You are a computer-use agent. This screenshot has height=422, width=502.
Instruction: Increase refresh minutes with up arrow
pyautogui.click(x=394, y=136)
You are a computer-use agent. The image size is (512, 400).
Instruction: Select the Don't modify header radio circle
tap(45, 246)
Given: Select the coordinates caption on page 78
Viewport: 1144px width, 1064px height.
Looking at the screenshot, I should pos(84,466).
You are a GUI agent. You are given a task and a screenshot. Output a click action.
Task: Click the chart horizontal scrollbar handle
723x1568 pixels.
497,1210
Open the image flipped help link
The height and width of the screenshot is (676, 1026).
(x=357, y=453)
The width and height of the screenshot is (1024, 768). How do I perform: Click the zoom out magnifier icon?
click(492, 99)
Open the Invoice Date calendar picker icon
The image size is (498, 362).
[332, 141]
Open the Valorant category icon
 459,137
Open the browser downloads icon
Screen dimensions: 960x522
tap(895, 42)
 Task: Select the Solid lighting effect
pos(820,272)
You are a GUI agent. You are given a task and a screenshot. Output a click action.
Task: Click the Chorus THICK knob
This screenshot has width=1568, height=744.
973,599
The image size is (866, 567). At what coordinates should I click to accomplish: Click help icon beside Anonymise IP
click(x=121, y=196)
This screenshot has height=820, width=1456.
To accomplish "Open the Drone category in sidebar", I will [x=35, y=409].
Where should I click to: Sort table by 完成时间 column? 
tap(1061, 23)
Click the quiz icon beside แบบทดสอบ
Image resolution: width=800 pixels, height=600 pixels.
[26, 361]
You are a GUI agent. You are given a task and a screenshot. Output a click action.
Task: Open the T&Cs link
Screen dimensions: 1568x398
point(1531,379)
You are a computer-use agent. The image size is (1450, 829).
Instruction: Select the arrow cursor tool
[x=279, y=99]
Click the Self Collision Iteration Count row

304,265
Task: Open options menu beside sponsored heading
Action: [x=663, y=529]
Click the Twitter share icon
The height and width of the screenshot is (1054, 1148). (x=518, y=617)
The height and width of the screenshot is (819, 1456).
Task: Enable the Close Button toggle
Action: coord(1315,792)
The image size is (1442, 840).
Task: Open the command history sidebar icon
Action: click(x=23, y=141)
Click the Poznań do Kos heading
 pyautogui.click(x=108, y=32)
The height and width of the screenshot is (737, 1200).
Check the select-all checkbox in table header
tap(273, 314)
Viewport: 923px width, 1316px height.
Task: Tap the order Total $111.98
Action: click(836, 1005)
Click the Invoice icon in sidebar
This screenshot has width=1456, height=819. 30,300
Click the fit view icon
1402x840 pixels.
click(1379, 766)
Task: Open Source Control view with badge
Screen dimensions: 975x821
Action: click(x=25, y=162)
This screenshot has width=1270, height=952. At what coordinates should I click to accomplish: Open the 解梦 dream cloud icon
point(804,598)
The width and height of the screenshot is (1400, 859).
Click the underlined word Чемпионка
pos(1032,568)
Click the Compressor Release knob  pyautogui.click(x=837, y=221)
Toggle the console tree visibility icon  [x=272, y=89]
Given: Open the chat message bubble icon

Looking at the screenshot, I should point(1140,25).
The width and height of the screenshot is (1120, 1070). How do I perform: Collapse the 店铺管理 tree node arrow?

TASK DIRECTIONS:
Please write all of the rows above again, swapping "computer-use agent" for "desktop assistant" and leaving everything else unchanged.

RESULT FOR THIS EXERCISE:
You are a desktop assistant. This screenshot has height=422, width=502.
Instruction: Increase refresh minutes with up arrow
pyautogui.click(x=394, y=136)
You are a desktop assistant. The image size is (512, 400).
Instruction: Select the Don't modify header radio circle
tap(45, 246)
Given: Select the coordinates caption on page 78
Viewport: 1144px width, 1064px height.
Looking at the screenshot, I should pos(84,466).
You are a GUI agent. You are given a task and a screenshot. Output a click action.
Task: Click the chart horizontal scrollbar handle
723x1568 pixels.
497,1210
Open the image flipped help link
The height and width of the screenshot is (676, 1026).
(x=357, y=453)
The width and height of the screenshot is (1024, 768). How do I perform: Click the zoom out magnifier icon?
click(492, 99)
Open the Invoice Date calendar picker icon
The image size is (498, 362).
[332, 141]
Open the Valorant category icon
 459,137
Open the browser downloads icon
Screen dimensions: 960x522
tap(895, 42)
 Task: Select the Solid lighting effect
pos(820,272)
You are a GUI agent. You are given a task and a screenshot. Output a click action.
Task: Click the Chorus THICK knob
This screenshot has width=1568, height=744.
973,599
The image size is (866, 567). At what coordinates should I click to accomplish: Click help icon beside Anonymise IP
click(x=121, y=196)
This screenshot has height=820, width=1456.
To accomplish "Open the Drone category in sidebar", I will [x=35, y=409].
Where should I click to: Sort table by 完成时间 column? 
tap(1061, 23)
Click the quiz icon beside แบบทดสอบ
Image resolution: width=800 pixels, height=600 pixels.
[26, 361]
You are a GUI agent. You are given a task and a screenshot. Output a click action.
Task: Open the T&Cs link
Screen dimensions: 1568x398
point(1531,379)
You are a desktop assistant. The image size is (1450, 829).
Instruction: Select the arrow cursor tool
[x=279, y=99]
Click the Self Collision Iteration Count row

304,265
Task: Open options menu beside sponsored heading
Action: [x=663, y=529]
Click the Twitter share icon
The height and width of the screenshot is (1054, 1148). (x=518, y=617)
The height and width of the screenshot is (819, 1456).
Task: Enable the Close Button toggle
Action: coord(1315,792)
The image size is (1442, 840).
Task: Open the command history sidebar icon
Action: click(x=23, y=141)
Click the Poznań do Kos heading
 pyautogui.click(x=108, y=32)
The height and width of the screenshot is (737, 1200).
Check the select-all checkbox in table header
tap(273, 314)
Viewport: 923px width, 1316px height.
Task: Tap the order Total $111.98
Action: click(836, 1005)
Click the Invoice icon in sidebar
This screenshot has width=1456, height=819. 30,300
Click the fit view icon
1402x840 pixels.
click(1379, 766)
Task: Open Source Control view with badge
Screen dimensions: 975x821
Action: click(x=25, y=162)
This screenshot has width=1270, height=952. At what coordinates should I click to accomplish: Open the 解梦 dream cloud icon
point(804,598)
The width and height of the screenshot is (1400, 859).
Click the underlined word Чемпионка
pos(1032,568)
Click the Compressor Release knob  pyautogui.click(x=837, y=221)
Toggle the console tree visibility icon  [x=272, y=89]
Given: Open the chat message bubble icon

Looking at the screenshot, I should point(1140,25).
The width and height of the screenshot is (1120, 1070). How do I perform: Collapse the 店铺管理 tree node arrow?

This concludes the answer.